A Simple Guide to Gradient Boosting of Decision Trees in SAP IBP

mb-gradient-trees.jpg
 
 

In this series, I will break down the available forecasting algorithms in IBP to make them easier to understand and implement in your demand planning processes. Among the most complex models that IBP offers is Gradient Boosting of Decision Trees (hereafter simply referred to as “Gradient Boosting”). Gradient Boosting is classified as an “ensemble machine learning algorithm,” which means it combines many simple models into one ensemble to achieve better forecasting results. The idea works like this:

  1. We build an initial model to the data and see how well it forecasts (how well it predicts future results).

  2. Then, we build a second model, focusing on accurately predicting the cases where the first model performed poorly.

  3. The combination of the above two models is expected to be better than just using the initial, single model.

  4. Repeat this model generation many times based on the shortcomings of the last model in the series.
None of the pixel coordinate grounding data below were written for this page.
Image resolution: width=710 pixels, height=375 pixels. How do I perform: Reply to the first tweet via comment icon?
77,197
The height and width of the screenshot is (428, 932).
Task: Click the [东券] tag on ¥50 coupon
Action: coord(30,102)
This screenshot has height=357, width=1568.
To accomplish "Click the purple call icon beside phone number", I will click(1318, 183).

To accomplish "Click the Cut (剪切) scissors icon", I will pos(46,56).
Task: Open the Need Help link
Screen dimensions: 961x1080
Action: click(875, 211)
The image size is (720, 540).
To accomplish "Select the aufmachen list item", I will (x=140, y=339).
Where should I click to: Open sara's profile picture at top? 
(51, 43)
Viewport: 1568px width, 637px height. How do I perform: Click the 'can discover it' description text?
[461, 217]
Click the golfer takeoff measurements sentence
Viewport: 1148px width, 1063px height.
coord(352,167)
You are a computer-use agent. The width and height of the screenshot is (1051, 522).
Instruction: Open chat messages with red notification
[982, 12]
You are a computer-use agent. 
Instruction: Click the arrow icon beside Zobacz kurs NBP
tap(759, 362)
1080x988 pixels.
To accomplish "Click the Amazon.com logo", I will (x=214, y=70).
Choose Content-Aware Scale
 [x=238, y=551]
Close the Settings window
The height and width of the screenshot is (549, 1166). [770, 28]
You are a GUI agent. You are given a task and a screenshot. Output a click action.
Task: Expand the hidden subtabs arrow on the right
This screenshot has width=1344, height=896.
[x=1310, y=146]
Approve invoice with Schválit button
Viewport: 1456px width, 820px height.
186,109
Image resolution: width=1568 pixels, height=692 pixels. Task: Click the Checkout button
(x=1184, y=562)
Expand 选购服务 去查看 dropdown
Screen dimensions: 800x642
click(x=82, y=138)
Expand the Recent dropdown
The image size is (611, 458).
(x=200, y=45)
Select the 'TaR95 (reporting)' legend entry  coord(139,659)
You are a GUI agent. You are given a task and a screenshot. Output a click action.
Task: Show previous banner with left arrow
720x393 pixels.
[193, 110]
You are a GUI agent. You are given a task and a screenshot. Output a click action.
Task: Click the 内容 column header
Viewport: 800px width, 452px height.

Each new model created is a step in the direction of minimizing prediction errors, hence the name “gradient boosting.”

 

The “decision trees” part of the name describes the modeling approach used by the algorithm. The purpose of a decision tree is to determine which observations (independent variables) affect the outcome, and what point in the process, and in what way, do the variables affect those results.

 

For example, say you are a movie theater who is trying to figure out how many tickets will be sold. There are many factors that affect ticket sales, such as day of the week, ticket prices, and whether there’s a new movie out. You’ve been collecting data about how many tickets were sold every day, as well as data about all these other factors (you made a note when ticket prices fluctuated or when a new hit movie came out). You input all those variables and all ticket sales into a tree-building model.

The model looked at all these variables, and it determined that whether or not a hit movie comes out is a big factor in ticket sales, so this becomes a split in the tree. It also determined that day of the week is a big factor in ticket sales, and it determined whether hit-movie-coming-out should be factored before or after price of a ticket. Once the algorithm determines all of the splits, it can then use the tree to determine future ticket sales.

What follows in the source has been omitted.